If you don't make them yourself, someone else will be making them for you.
You’ve educated yourself about pregnancy and made choices for your labor and delivery, but are you prepared to make medical decisions for your baby? In the first few hours of your baby’s life you will need to make many medical decisions for your tiny new person, or someone else will make them for you. I’ve attended deliveries for more than a decade at five different hospitals, and it’s shocking how few mothers are able to make educated decisions on these issues under the stress of delivery. So take a few minutes to think through these, and include your preferences in your birth plan.

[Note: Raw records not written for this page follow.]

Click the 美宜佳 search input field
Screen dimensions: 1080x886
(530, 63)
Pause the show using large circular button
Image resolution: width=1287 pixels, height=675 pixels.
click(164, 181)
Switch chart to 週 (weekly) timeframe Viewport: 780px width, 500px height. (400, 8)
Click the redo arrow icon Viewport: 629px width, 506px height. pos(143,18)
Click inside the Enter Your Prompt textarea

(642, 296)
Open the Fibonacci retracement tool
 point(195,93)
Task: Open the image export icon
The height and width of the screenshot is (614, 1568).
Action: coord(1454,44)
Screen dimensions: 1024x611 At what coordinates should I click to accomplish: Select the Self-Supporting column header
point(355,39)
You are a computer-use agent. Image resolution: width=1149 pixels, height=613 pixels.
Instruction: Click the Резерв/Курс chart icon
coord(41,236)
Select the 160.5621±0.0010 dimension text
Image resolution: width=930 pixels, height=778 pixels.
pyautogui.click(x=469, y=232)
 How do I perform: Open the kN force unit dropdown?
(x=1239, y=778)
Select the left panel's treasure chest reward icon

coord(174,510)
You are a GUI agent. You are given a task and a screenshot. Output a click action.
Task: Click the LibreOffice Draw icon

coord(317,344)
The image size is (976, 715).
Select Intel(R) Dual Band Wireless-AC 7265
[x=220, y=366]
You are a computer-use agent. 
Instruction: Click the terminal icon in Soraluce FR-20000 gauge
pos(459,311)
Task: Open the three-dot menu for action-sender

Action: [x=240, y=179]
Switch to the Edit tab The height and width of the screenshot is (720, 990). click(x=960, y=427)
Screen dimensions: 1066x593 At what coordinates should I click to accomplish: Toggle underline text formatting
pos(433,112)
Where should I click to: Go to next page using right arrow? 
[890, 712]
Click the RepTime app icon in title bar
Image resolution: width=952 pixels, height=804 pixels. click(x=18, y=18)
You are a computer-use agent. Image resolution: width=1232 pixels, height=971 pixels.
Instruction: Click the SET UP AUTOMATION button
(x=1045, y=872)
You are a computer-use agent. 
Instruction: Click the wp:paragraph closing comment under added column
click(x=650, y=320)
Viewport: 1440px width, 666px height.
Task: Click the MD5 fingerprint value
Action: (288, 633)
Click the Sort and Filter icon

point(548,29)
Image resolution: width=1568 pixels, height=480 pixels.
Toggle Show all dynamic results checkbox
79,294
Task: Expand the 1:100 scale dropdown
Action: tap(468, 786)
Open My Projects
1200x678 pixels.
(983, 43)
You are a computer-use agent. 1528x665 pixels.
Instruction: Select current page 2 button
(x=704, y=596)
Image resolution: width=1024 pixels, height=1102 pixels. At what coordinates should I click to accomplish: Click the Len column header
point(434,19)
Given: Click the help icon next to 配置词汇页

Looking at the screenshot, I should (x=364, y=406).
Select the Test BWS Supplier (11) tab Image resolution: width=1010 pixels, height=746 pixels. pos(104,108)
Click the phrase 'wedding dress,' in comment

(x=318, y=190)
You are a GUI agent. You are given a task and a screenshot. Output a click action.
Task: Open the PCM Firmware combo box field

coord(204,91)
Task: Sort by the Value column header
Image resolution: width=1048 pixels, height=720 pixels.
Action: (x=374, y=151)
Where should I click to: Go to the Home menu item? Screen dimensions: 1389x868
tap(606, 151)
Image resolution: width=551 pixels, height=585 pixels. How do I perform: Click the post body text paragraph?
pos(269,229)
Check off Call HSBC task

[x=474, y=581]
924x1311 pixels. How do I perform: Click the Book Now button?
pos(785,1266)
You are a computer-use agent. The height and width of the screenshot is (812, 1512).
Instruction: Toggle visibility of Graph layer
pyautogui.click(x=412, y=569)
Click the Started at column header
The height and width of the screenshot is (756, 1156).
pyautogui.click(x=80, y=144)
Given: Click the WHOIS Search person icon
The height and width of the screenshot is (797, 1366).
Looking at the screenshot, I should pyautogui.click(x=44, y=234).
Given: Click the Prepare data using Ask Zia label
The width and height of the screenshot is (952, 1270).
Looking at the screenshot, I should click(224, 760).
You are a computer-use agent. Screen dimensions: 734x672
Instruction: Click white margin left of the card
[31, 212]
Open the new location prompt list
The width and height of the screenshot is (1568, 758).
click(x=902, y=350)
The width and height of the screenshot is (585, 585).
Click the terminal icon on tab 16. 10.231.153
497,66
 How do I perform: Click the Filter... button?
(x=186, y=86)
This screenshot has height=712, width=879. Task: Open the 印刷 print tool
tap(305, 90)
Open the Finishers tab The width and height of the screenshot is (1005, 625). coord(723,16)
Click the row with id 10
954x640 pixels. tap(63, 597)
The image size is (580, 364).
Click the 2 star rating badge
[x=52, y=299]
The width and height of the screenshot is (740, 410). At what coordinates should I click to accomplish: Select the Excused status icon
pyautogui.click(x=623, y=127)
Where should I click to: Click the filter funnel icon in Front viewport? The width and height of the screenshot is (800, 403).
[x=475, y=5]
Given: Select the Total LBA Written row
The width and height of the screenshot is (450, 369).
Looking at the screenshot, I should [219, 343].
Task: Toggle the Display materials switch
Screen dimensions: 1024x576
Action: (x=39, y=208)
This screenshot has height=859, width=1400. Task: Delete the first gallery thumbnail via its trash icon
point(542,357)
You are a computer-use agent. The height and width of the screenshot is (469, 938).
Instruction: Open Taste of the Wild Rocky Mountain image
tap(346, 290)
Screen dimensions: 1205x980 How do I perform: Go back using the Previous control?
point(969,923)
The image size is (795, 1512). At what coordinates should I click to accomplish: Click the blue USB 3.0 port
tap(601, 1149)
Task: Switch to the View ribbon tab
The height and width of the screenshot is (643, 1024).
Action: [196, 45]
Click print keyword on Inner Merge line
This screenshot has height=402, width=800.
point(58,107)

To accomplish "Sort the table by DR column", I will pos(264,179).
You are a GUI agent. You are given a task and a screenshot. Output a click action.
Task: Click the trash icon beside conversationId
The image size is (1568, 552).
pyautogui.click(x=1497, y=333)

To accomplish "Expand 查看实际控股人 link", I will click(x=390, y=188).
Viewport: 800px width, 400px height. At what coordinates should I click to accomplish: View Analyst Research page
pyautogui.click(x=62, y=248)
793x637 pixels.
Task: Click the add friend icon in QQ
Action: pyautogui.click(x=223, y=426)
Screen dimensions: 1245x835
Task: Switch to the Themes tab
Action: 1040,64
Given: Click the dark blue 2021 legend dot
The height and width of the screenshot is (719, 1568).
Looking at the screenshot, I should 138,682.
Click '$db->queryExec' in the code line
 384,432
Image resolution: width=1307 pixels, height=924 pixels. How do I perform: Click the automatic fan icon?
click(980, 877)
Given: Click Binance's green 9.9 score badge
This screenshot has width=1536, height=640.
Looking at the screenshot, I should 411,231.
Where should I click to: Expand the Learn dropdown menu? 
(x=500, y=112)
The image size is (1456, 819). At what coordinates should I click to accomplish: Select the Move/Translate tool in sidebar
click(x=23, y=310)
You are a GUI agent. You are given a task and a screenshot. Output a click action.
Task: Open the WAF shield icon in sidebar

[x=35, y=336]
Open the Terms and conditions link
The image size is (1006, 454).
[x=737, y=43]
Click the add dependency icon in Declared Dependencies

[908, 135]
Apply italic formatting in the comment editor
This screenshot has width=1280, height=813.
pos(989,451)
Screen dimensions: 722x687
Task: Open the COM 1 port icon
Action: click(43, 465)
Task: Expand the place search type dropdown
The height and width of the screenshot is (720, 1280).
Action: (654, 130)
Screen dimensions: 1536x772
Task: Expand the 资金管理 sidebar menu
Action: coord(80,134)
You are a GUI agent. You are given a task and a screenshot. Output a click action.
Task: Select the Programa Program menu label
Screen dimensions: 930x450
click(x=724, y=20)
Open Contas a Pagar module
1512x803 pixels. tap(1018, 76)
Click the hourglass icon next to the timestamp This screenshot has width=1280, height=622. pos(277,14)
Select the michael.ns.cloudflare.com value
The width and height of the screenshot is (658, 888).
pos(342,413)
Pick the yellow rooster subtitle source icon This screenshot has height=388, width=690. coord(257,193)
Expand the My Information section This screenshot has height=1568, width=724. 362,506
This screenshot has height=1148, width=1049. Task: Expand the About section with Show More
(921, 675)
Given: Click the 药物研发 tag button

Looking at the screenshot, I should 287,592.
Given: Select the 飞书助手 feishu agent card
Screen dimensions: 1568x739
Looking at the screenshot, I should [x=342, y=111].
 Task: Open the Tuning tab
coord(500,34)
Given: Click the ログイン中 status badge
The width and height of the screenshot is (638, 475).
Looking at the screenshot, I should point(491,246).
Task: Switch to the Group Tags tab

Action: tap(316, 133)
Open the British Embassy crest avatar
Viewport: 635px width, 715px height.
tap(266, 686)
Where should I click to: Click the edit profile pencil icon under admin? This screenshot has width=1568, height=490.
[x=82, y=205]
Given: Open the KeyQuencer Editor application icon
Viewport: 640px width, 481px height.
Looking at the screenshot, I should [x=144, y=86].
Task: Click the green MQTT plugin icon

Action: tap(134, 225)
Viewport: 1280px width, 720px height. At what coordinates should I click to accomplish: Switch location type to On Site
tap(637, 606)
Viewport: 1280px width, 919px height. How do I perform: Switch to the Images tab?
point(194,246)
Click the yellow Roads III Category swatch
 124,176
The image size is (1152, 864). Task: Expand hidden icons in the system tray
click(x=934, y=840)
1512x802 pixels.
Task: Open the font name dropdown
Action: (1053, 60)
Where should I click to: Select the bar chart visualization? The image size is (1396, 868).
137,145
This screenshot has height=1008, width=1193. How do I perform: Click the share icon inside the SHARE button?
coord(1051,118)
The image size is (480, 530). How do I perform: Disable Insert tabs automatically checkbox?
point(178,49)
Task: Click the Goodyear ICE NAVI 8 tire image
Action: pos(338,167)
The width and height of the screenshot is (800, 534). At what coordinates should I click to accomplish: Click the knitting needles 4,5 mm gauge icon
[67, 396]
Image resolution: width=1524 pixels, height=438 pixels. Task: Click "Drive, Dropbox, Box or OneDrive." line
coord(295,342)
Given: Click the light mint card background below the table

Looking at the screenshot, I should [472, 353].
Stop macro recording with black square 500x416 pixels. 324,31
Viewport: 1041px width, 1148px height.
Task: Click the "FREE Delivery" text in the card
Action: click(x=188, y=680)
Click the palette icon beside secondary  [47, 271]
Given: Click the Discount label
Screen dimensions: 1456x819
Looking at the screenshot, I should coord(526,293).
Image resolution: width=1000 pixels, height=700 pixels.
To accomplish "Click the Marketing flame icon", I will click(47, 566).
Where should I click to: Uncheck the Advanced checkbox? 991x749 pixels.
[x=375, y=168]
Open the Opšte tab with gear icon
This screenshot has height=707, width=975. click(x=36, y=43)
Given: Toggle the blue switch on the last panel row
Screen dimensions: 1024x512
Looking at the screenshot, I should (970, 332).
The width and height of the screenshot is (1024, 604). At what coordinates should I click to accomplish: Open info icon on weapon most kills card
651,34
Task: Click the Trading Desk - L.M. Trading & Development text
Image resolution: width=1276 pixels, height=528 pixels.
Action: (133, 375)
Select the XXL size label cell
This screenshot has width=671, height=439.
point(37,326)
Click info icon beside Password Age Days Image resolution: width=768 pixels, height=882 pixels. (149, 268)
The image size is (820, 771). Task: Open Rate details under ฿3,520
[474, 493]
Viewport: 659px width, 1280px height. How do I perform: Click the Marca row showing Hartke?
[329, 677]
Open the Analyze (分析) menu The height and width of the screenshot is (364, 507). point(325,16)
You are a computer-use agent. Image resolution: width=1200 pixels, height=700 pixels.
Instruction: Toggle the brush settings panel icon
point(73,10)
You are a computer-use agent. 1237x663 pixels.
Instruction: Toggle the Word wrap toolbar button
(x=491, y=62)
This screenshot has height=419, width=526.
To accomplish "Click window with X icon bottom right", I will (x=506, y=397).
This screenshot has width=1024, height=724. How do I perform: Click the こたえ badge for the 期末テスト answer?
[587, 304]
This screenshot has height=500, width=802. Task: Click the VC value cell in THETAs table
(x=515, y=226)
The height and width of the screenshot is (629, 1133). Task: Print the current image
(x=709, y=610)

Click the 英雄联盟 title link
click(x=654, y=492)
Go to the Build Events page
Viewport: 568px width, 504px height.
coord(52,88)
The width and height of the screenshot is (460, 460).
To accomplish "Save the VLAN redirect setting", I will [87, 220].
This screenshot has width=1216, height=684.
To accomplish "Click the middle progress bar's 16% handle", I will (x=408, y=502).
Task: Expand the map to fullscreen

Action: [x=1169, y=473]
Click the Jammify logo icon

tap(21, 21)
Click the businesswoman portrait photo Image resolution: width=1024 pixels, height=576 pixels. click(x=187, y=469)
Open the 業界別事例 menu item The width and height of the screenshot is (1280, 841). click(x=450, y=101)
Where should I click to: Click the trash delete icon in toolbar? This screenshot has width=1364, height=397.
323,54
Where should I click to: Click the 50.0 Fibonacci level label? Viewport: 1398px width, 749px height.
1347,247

1. Delayed cord clamping: Usually the umbilical cord is clamped within one minute of a baby’s birth, but it seems that waiting just 1-3 minutes after birth to clamp the cord allows the placenta to give a few more pulses of blood to the baby. During the birth process the blood vessels in the placenta constrict, pushing blood towards the baby. This extra blood from the placenta can be as much as 30-40% of the baby’s total blood volume. And all that extra blood can prevent anemia in the first six months of life. Waiting these extra few minutes before clamping the cord is referred to as “delayed cord clamping.” If you don’t request delayed cord clamping, it might not happen. Be sure to read up on the risks and benefits before you write your birth plan.
2. Cord blood banking: Umbilical cord blood donation and banking is an especially important topic for Catholic parents, as these stem cells are changing the face of embryonic stem cell research. With time, we hope there will be no need for a debate regarding stem cells from leftover embryos created by IVF. Instead, we will be able to use stem cells from donated or banked newborn umbilical cords. As technology changes, the utility of cord blood and umbilical cord tissue is rapidly increasing.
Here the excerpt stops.